では、実際に電子レンジの中はどのような状態なのでしょうか。
今回、ポルカー氏ら研究チームは、各家庭にある一般的な家庭用電子レンジ10台、カフェテリアなどの共有スペース用電子レンジ10台、科学研究所にある実験用電子レンジ10台を対象に、電子レンジの中にどのような微生物が存在しているか調べました。
電子レンジの内部には細菌たちが生き残っている!定期的な掃除が大切!
分析の結果、30台の電子レンジから合計で25門747属の細菌が発見され、菌の多様性は、家庭用電子レンジで最も低く、実験用電子レンジで最も高くなりました。
そして家庭用電子レンジと共用スペース用電子レンジでは、発見された細菌の多くの種が重複していると分かりました。
またこれらの細菌は、人間の手やキッチンの他の場所に見られるものと似ていました。
このことは、キッチンに存在する一般的な細菌たちが、電子レンジの中でも死滅せず生き残ってしまうことを示しています。
研究チームは、飛散して付着した食品の残留物が、電子レンジが発する電磁波から細菌を守ったと考えています。
また加熱ムラや、高温への耐性を持つ細菌の存在ゆえ、短時間の電子レンジ使用では、細菌たちを完全に死滅させることはできていませんでした。
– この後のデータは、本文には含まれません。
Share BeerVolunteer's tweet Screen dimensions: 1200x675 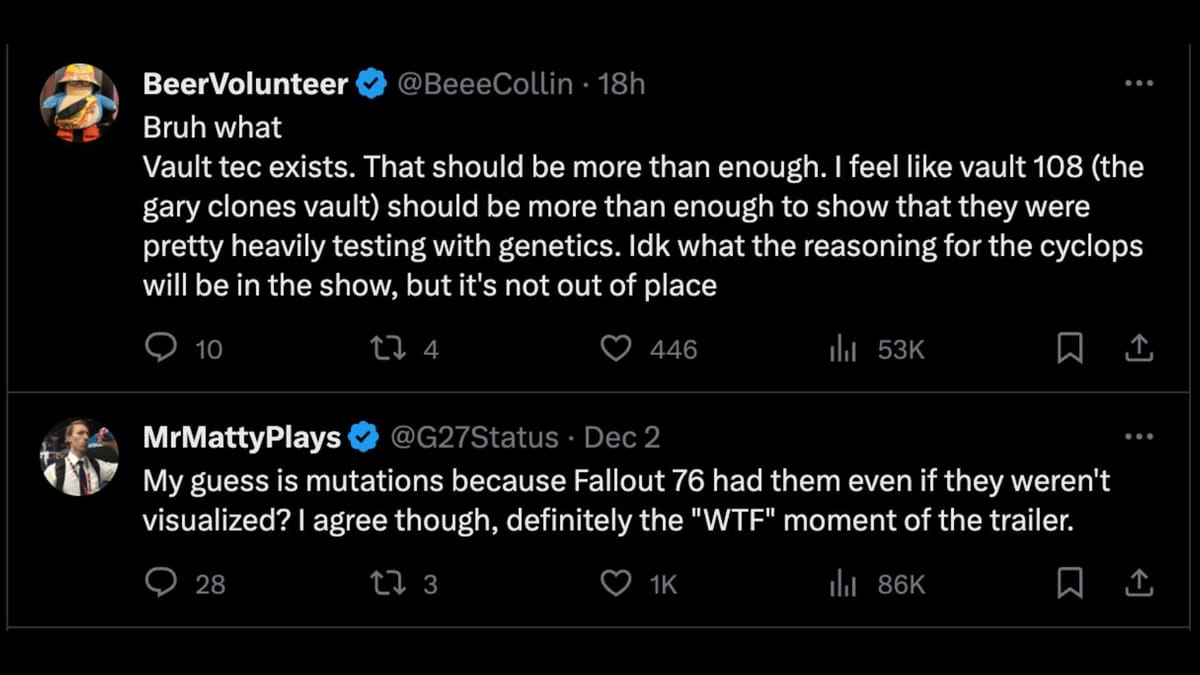pyautogui.click(x=1139, y=348)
では、このことは私たちにどのような影響を与えるのでしょうか。
研究チームは、「家庭用電子レンジで見つかったクレブシエラ属やエンテロコッカス属などの細菌は、人体に悪影響(感染症など)をもたらす恐れがあります」と述べています。
これらの属は食品によく見られ、劣化や腐敗のプロセスと関連しています。
だからこそ彼らは、次のことを勧めています。
「これらの細菌で食品が汚染されるのを防ぐには、電子レンジを清潔に保つことが重要です。
電子レンジ使用後は毎回内部を拭き、こぼれた食品はすぐに掃除すべきです。